[Recorded data]
◇ ◇ ◇ ◇ ◇

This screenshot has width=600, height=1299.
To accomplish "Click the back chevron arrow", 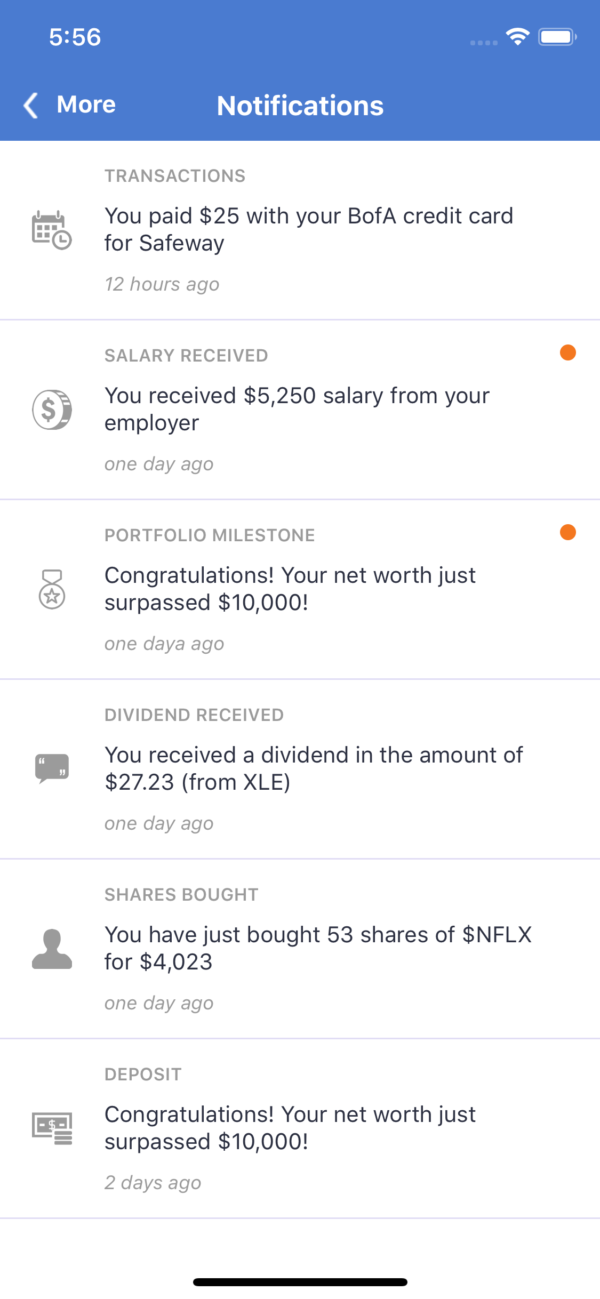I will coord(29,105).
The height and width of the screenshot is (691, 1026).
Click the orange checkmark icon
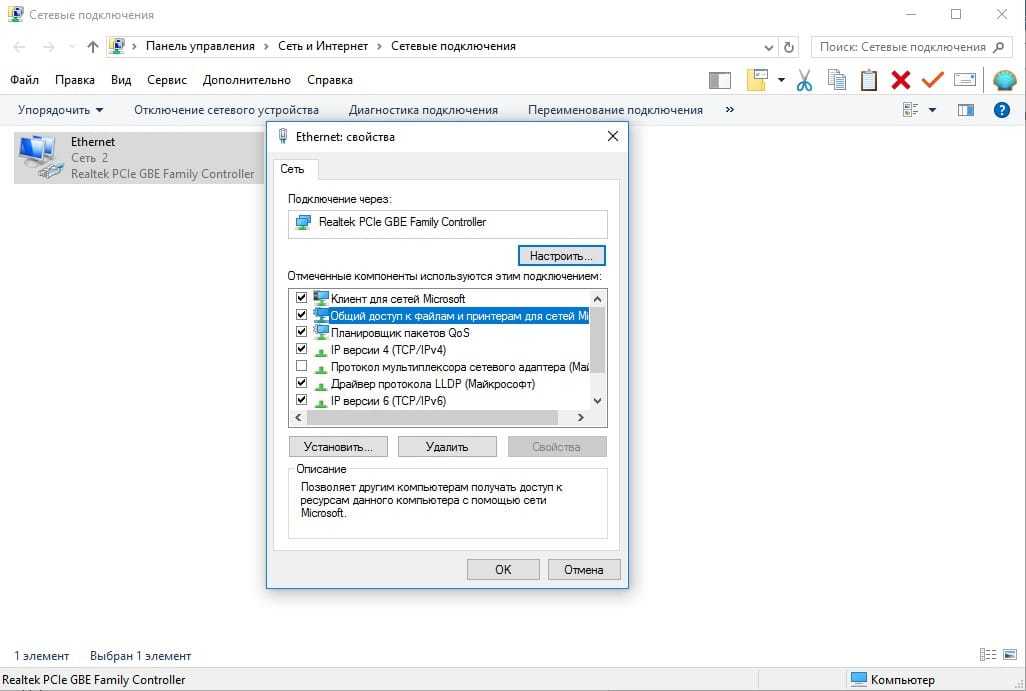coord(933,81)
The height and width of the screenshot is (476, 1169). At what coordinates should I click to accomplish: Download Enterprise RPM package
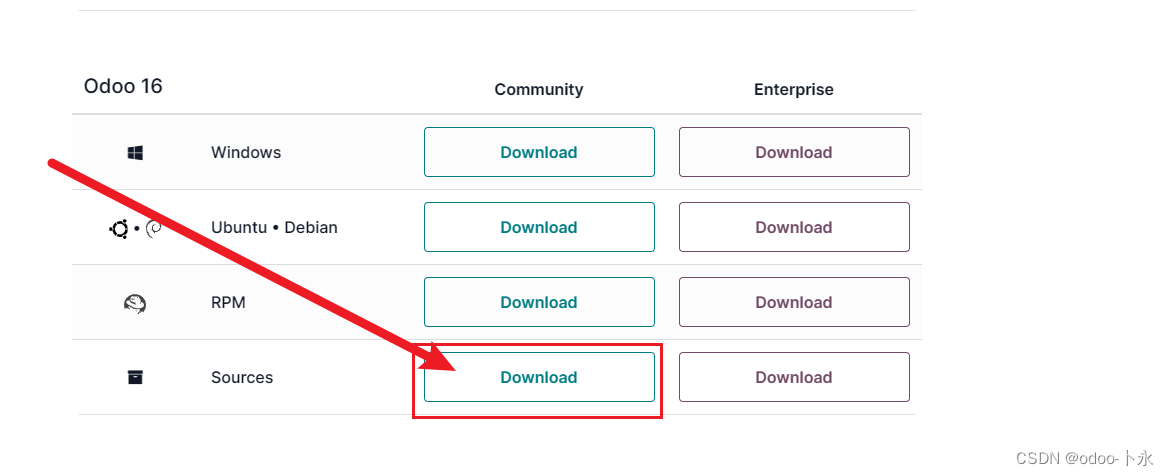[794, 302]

◇ ◇ ◇ ◇ ◇

Exercise directions
A word-for-word repeat is expected of the lines from the one with "The height and width of the screenshot is (476, 1169)." to the end of the data, both included; pictures are not part of it.

Answer section
The height and width of the screenshot is (476, 1169). At what coordinates should I click to accomplish: Download Enterprise RPM package
[794, 302]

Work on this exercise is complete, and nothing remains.